Dataset entries:
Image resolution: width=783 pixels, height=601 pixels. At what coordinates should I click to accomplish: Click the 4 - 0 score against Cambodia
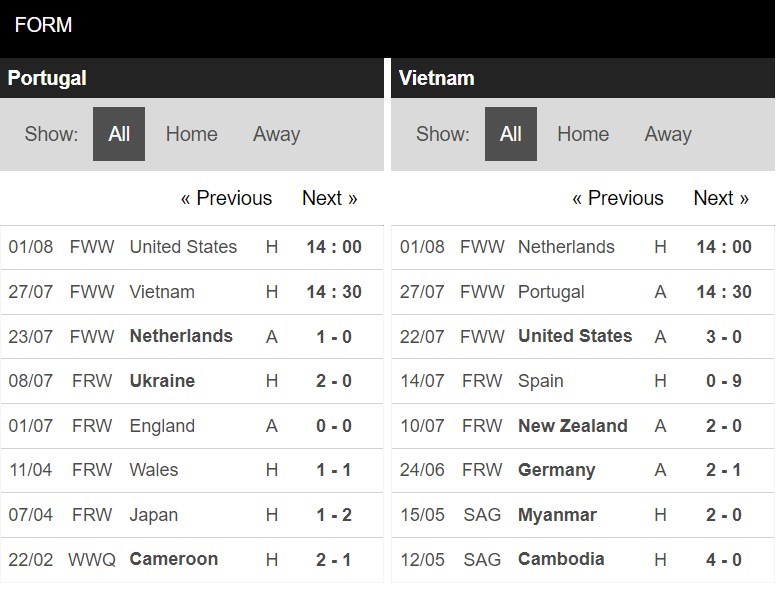pos(724,560)
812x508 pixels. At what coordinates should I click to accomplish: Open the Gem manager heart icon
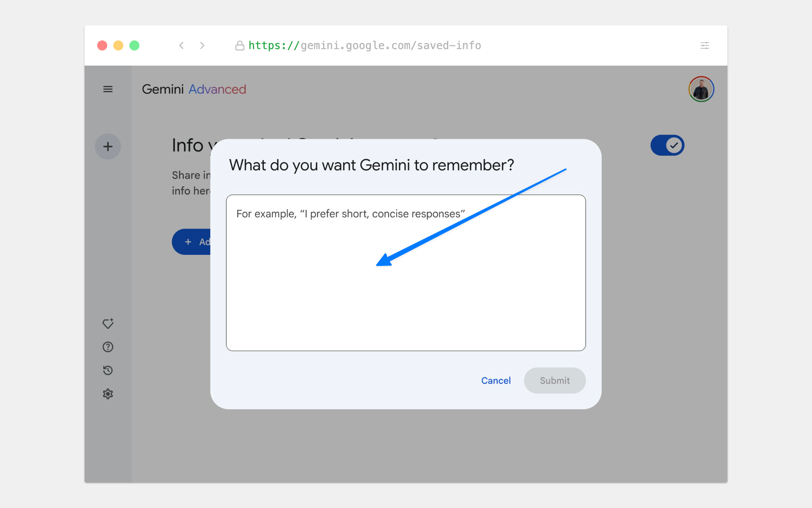click(108, 324)
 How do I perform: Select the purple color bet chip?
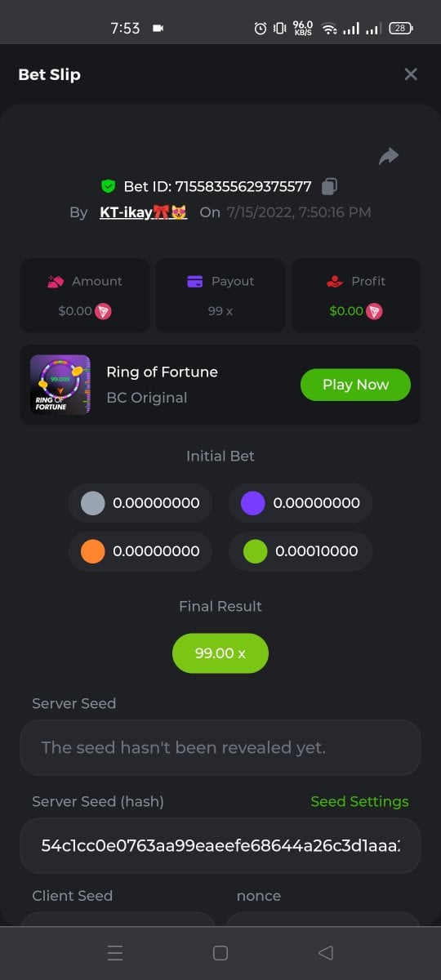pyautogui.click(x=301, y=503)
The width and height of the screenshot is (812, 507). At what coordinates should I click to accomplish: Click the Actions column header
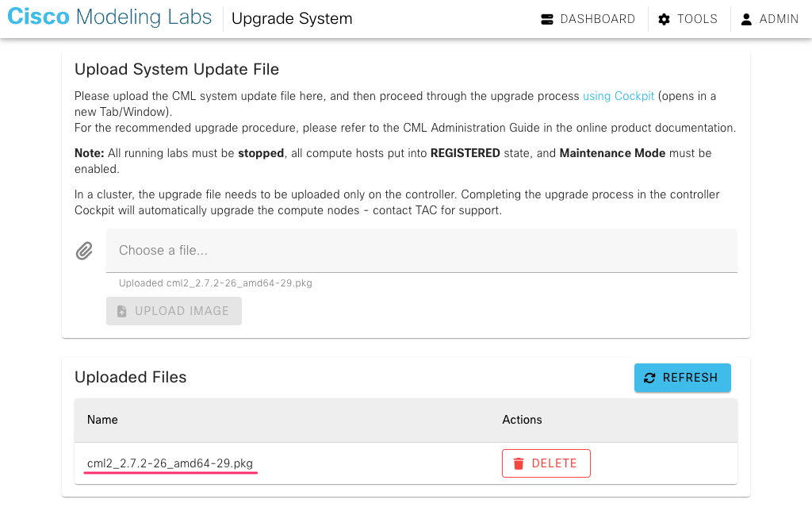tap(522, 420)
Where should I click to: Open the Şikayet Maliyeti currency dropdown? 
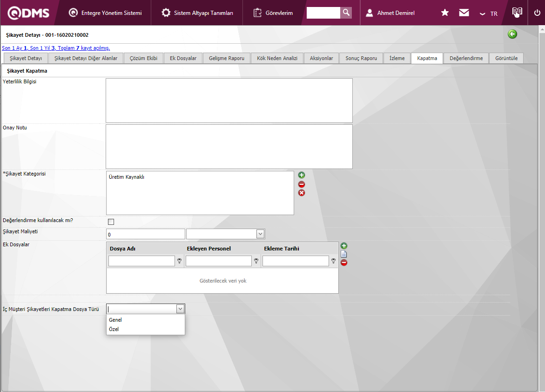(x=260, y=234)
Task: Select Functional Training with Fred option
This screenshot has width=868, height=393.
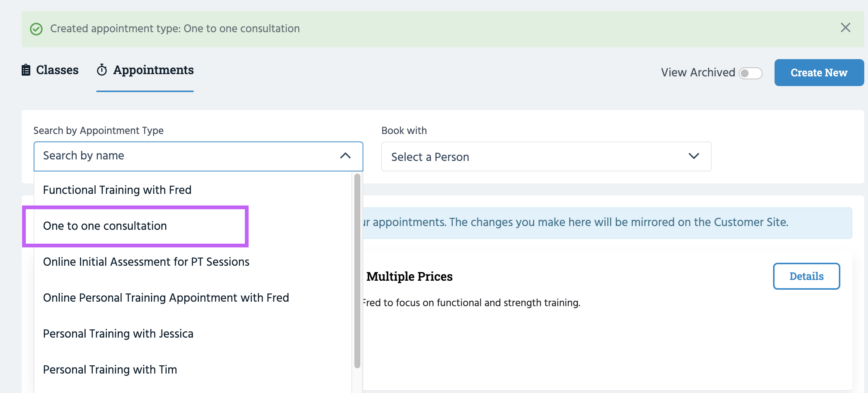Action: [117, 190]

▶ **WHAT YOU ARE ASKED TO DO**
Exactly reproduce the entries above, minus the pictures.

▶ **EXERCISE SOLUTION**
Image resolution: width=783 pixels, height=601 pixels. At what coordinates should I click to accomplish: Click the 4 - 0 score against Cambodia
pos(724,560)
812x508 pixels. At what coordinates should I click to accomplish: Open the Gem manager heart icon
click(108, 324)
 How do I perform: Select the purple color bet chip?
pyautogui.click(x=301, y=503)
The width and height of the screenshot is (812, 507). At what coordinates should I click to accomplish: Click the Actions column header
tap(522, 420)
Where should I click to: Open the Şikayet Maliyeti currency dropdown? 
(x=260, y=234)
Task: Select Functional Training with Fred option
This screenshot has width=868, height=393.
Action: [117, 190]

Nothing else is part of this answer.